Last revised: May 9, 2023
By: Adam Burns
"What If..." is a short volume by Brian Holtz and Brian Sigstad published in 2022, which discusses the possibility of a Milwaukee Road and Rock Island merger in 1958, directly after the national recession of 1957-1958 and before both companies began their slow decline into bankruptcy.
The proposal, of course, is based on sound managerial and railroading principals which would avoid all of the pitfalls experienced by both companies, especially the Milwaukee Road.
It is an interesting thesis and a very thought-provoking title. It also makes one wonder how much different the nation's present-day rail map would look if not only the book's proposed Milwaukee-Rock Island union had occurred but also many other railroads which suffered from poor and outdated management practices in the immediate post-World War II period.
Mr. Holtz and Mr. Sigstad, both experienced railroaders with years of service, make their case for the Milwaukee-Rock Island merger based on historical precedent (the two roads were actually within 1/10 of a share of merging, detailed in the book, "Rock Island Requiem: The Collapse Of A Mighty Fine Line," by Greg Schneider) and line density.
Both railroads suffered the lowest million tons per mile of all western carriers. In fact, the Milwaukee's was even lower the Chicago & North Western, which maintained a greater volume of light density branch lines in the Midwest.
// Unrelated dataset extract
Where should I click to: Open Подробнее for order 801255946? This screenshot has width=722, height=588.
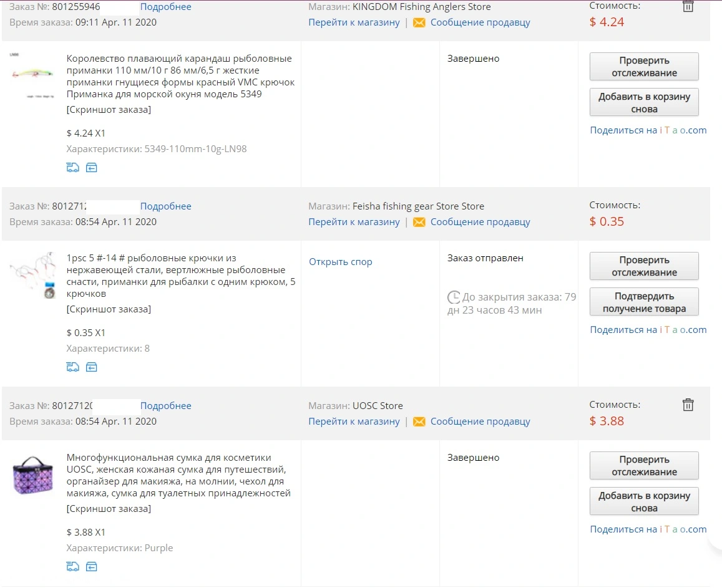166,7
The book's primary purpose, outside of efficiently operating a newly merged company, was to pare down both railroads into a group of "core lines." In doing so the new management would enjoy much higher line density, lower operating costs, and ultimately higher profits.
The core system system would essentially boast key corridors from Louisville, Kentucky - Chicago - Twin Cities Seattle, Chicago - Kansas City - El Paso, Chicago - Denver, and Chicago - Kansas City - Fort Worth/Dallas - Houston/San Antonio.
In the pre-Staggers Act era it is generally believed the Interstate Commerce Commission was against, and typically openly hostile, towards the abandonment of any rail line, no matter how insignificant.
I asked author Brian Holtz how they planned to tackle this tricky issue. His response was the following:
"In Chapters 7 and 8, we divided each railroad into core lines and marginal branch lines. Internal organizational reporting structures for railroads are not subject to ICC control so we split the merging organizations at the presidential reporting level.
This gives us the opportunity to develop financial reporting for each marginal branch line and address costs and a multitude of solutions prior to ultimate abandonment.
I was licensed to practice before the ICC (grandfathered to the STB) and found the ICC more reasonable than portrayed in the 1960’s when given good economic logic, efforts to succeed and alternative use of resources. As proof, I submit the many successful passenger train off petitions prior to Amtrak.
Railroad managers post World War Two only operated what was there, never rethinking the need, purpose and improving route structures."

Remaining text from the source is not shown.